We will only evaluate your code for steps 1 & 2 (i.e. the input line 4 = -1) on HackerRank. The evaluation for steps 3 & 4 (PCA part) is done by the analysis part.
4.3 Analysis (Steps 3,4 — With PCA)
In this section, your code will be evaluated for steps 3 & 4 that involve running PCA on the
original dataset, transforming the original dataset to a new dataset, measuring the similarity
metrics on the transformed dataset, and then report the results. Follow the below steps:
• Use the the file named “Q4-analysis-input.in” (in the HW1-data.zip folder) as the input
to run your code (this file follows the input format described in the Implementation
section and includes a dataset of 100 patients with 10,000 dimensions)
• Vary line 3 to run the code with all four types of the similarity metrics
• Vary line 4 to set the number of PCA components to X ⊂ {1000, 100, 10, 2, 1} for each
similarity metric. Also, run the code when X = −1 (i.e. no PCA)
Now, report the following information in your pdf file:
1. A chart that shows the cumulative amount of explained variance by the first X number
of components. Discuss how reducing the number of components used to transform
data to a new space impacts the cumulative explained variance of the original dataset.

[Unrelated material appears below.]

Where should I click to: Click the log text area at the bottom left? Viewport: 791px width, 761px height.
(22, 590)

Note: The explained variance might differ between PCA packages a bit. As long as
your chart contains an approximation of explained variance, your answer is acceptable.
2. Use Table 3 to report the index of the five most similar patients to patient P in the
original dataset and in the transformed dataset after running PCA for the aforementioned variations of X (i.e. number of components) for each similarity metric. Each
cell of the table should include 5 numbers.

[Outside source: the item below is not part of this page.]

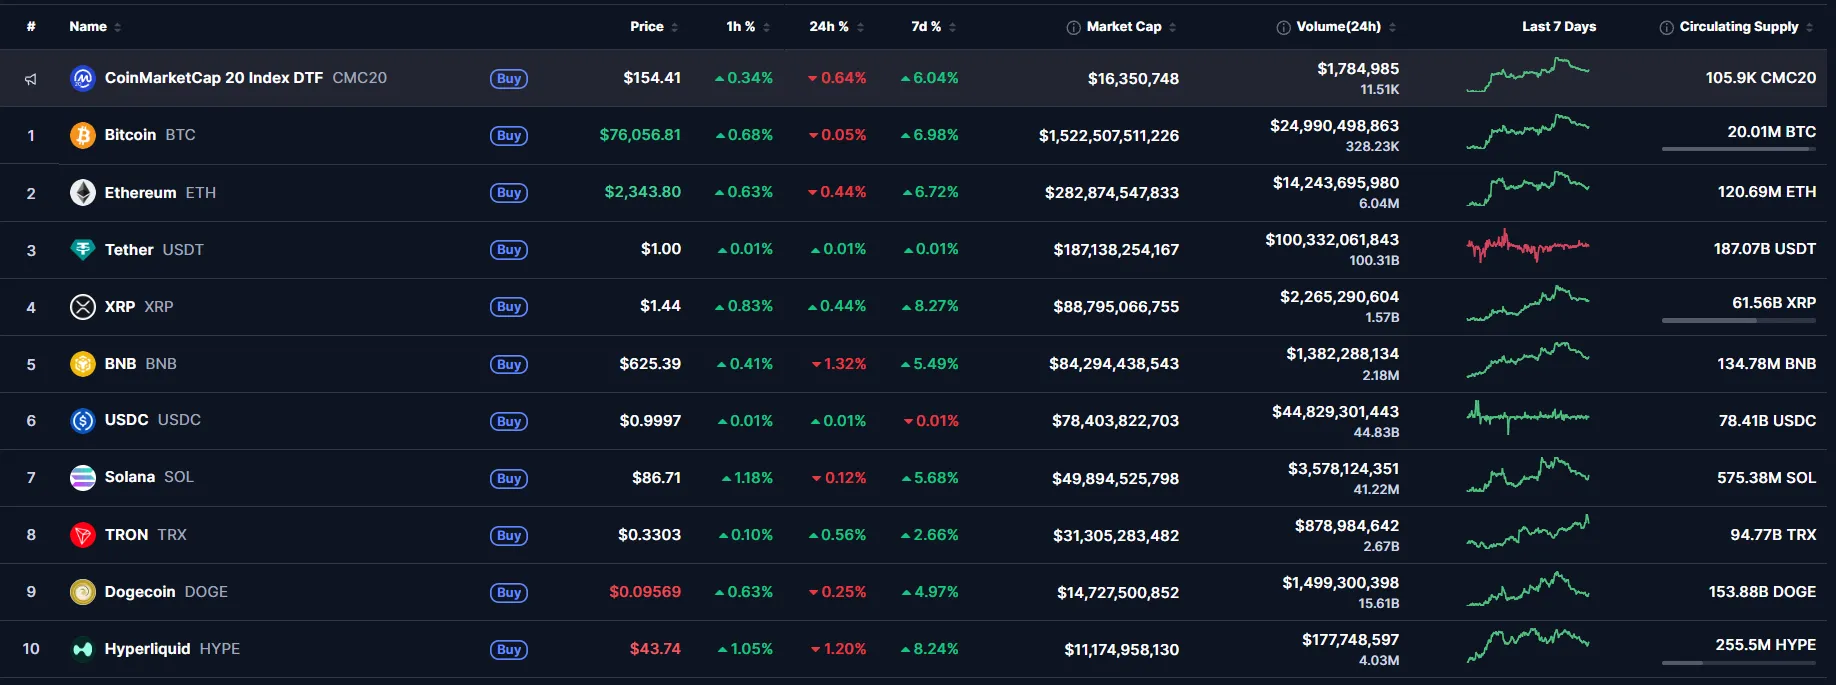
Task: Click the Solana logo icon
Action: tap(83, 478)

Table 3: The five most similar patients to patient P
Manhattan Euclidean Supremum Cosine
Original Dataset (X=-1)
X=1000
X=100
X=10
X=2
X=1
3. Compare the cells of Table 3 with each other for each distance metric and discuss how
reducing the number of components for data transformation impacts PCA’s effectiveness in finding the top five similar patients to patient P.
• If you need to reduce the number of dimensions of the original dataset (i.e. 10,000)
to gain a dataset that is much smaller in volume, yet closely maintains the integrity
of the original data and provides the top similar patients to a patient with a fairly
high accuracy, how many dimensions (1000,1000,10,2 or 1) would you suggest to
use for transformation?
4.4 Code Submission
• In addition to submitting your code on HackerRank to evaluate steps 1-2, you need to
submit your code, along with the pdf report, to Compass that we can test the PCA
part as well. Name your code as NetId-HW1-question4.* (your code should be one
single file).
• You will receive NO marks for the analysis section if you do not submit a code. We
will also run a plagiarism detection software on all the codes.